When certain pools began defaulting at higher-than-anticipated rates in late 2007, MBIA hired third-party firms to investigate loan files. The results were stunning, Brown said — the firms found that more than 80% of the loans violated underwriting guidelines.
“Documentation violations were prolific,” Brown said, noting that loans were regularly approved when a borrower’s debt-to-income ratio exceeded guidelines. “It was much harder to find loans that were actually eligible for inclusion in the pools than it was to find loans with multiple breaches.”
The insurers say they couldn’t have known this at the time. Reviewing loans on a case-by-case basis before insuring the pool was never feasible, so instead they relied on information from the banks, which would offer representations and warranties within the insurance contracts.
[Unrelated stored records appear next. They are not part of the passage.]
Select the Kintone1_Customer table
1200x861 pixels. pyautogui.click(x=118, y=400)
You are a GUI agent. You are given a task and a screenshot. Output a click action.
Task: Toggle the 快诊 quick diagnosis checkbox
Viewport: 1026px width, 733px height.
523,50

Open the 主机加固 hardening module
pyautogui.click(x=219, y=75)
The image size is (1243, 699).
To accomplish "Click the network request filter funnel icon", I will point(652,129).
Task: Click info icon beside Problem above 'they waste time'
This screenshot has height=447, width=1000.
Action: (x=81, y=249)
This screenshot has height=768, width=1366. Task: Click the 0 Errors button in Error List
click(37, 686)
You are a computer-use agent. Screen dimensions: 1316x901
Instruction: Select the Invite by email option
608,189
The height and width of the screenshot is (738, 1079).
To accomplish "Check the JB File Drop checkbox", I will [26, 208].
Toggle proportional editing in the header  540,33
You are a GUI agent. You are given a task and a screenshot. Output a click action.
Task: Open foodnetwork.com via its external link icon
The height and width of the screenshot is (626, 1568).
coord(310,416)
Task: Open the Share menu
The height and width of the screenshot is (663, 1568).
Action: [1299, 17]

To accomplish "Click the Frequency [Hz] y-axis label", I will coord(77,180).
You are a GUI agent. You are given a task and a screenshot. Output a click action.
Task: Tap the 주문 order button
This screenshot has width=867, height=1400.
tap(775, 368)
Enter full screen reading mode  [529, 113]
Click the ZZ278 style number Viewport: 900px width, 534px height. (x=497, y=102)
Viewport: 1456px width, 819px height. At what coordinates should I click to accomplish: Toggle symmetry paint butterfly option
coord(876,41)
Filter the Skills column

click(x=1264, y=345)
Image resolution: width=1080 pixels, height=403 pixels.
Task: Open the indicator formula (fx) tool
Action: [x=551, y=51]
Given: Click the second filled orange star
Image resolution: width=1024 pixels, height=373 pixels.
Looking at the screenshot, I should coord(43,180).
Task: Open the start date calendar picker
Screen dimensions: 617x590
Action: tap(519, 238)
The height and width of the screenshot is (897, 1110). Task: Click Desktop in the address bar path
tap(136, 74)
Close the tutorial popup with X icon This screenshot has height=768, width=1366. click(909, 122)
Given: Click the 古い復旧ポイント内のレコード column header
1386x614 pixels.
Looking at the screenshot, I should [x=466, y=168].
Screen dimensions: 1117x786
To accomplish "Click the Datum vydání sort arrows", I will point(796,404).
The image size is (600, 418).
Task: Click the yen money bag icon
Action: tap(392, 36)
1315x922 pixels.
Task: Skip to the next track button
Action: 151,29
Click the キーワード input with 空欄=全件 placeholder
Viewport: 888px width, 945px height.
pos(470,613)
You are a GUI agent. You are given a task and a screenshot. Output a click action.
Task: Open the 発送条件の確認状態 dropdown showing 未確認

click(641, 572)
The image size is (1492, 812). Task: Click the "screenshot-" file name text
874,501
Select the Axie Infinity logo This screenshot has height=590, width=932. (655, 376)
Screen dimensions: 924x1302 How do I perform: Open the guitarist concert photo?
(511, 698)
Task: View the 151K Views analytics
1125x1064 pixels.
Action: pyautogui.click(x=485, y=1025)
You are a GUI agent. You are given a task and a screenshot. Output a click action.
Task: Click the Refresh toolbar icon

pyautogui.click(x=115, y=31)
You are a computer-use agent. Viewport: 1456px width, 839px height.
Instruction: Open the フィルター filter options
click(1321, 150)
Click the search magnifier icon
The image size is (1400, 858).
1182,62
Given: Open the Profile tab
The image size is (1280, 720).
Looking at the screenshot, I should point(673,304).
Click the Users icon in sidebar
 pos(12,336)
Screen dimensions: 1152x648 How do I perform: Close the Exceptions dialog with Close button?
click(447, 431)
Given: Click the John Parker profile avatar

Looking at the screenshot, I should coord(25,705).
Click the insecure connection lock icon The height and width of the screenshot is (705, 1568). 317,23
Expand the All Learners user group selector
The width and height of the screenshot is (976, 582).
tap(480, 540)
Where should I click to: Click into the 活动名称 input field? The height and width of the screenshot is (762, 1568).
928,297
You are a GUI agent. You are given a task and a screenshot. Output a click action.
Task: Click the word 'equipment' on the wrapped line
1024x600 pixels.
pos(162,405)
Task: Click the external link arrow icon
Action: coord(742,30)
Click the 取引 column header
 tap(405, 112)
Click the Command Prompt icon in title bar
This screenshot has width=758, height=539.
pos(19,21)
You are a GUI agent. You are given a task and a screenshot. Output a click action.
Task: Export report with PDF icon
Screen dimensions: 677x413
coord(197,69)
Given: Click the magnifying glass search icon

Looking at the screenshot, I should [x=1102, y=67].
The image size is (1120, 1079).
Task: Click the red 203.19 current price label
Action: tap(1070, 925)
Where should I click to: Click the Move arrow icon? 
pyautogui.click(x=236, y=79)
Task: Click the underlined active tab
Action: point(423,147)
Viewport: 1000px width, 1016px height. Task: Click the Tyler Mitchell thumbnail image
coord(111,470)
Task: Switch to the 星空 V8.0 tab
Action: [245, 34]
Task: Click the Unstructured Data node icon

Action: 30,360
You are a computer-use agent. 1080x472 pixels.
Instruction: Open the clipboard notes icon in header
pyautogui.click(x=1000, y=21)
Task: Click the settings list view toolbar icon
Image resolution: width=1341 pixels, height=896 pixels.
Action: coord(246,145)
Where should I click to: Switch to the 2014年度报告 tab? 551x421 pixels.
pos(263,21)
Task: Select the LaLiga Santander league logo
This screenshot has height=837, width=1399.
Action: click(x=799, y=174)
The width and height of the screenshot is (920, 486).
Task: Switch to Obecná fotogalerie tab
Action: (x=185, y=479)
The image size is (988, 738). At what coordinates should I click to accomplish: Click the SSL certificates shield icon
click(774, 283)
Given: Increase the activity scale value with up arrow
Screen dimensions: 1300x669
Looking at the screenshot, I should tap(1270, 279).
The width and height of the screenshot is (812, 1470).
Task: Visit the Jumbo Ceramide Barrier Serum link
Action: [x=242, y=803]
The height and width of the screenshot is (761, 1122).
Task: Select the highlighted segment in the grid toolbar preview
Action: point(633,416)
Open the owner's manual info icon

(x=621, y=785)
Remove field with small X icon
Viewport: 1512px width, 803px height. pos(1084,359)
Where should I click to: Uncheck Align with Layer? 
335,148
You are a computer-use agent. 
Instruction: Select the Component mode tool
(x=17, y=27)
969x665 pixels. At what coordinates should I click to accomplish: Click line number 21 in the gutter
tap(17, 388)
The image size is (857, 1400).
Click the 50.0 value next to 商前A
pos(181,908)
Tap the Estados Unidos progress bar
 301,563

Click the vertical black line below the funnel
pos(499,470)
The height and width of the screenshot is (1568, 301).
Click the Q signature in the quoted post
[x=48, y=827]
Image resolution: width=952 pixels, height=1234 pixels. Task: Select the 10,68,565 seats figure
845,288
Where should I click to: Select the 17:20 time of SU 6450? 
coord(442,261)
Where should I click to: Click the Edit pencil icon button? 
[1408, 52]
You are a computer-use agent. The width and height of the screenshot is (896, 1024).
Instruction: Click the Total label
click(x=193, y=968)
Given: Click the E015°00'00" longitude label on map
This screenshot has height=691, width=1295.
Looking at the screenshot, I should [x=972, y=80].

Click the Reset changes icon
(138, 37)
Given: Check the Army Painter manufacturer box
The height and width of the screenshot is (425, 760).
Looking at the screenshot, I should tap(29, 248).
Insurers say the reps and warranties state clearly that if mortgage loans within the insured pools fail to meet stated criteria, the originators of the loans would repurchase or cure the defective loan.
“The contract is clear,” said Dominic Frederico, Assured’s CEO. “The guarantor does agree to pay all claims when presented but can compel the sponsor to repurchase loans that do not meet the agreed-upon standards.”
Through Sept. 30, Assured has obtained $390 million in repurchase commitments, or “putbacks,” as they are commonly called. That number is expected to rise as more settlements are agreed upon, more loan files are reviewed, and as Assured incurs further losses.
Sean McCarthy, chief financial officer at Assured, brought the issue to the Assembly’s attention at an unrelated hearing Dec. 21, when he said “the industry would look completely different today” if the banks would repurchase defective loans.
McCarthy said in December that decisive action to subpoena banks had been taken by regulators on behalf of Fannie Mae and Freddie Mac, and he wanted the New York Insurance Department and state Legislature to take similar action.
Joseph Morelle, D-Rochester, who chaired both hearings, said bank representatives declined to attend. Upon reviewing the testimony, the next step could be to subpoena them.
The New York Bankers Association, a trade group, said reps and warranties were meant to supplement due diligence, not be a substitute for it. It submitted written testimony urging the committee to await the outcome of litigation before adopting new legislation. “It is important to note,” the group added, “that underwriting guidelines are just that — guidelines.”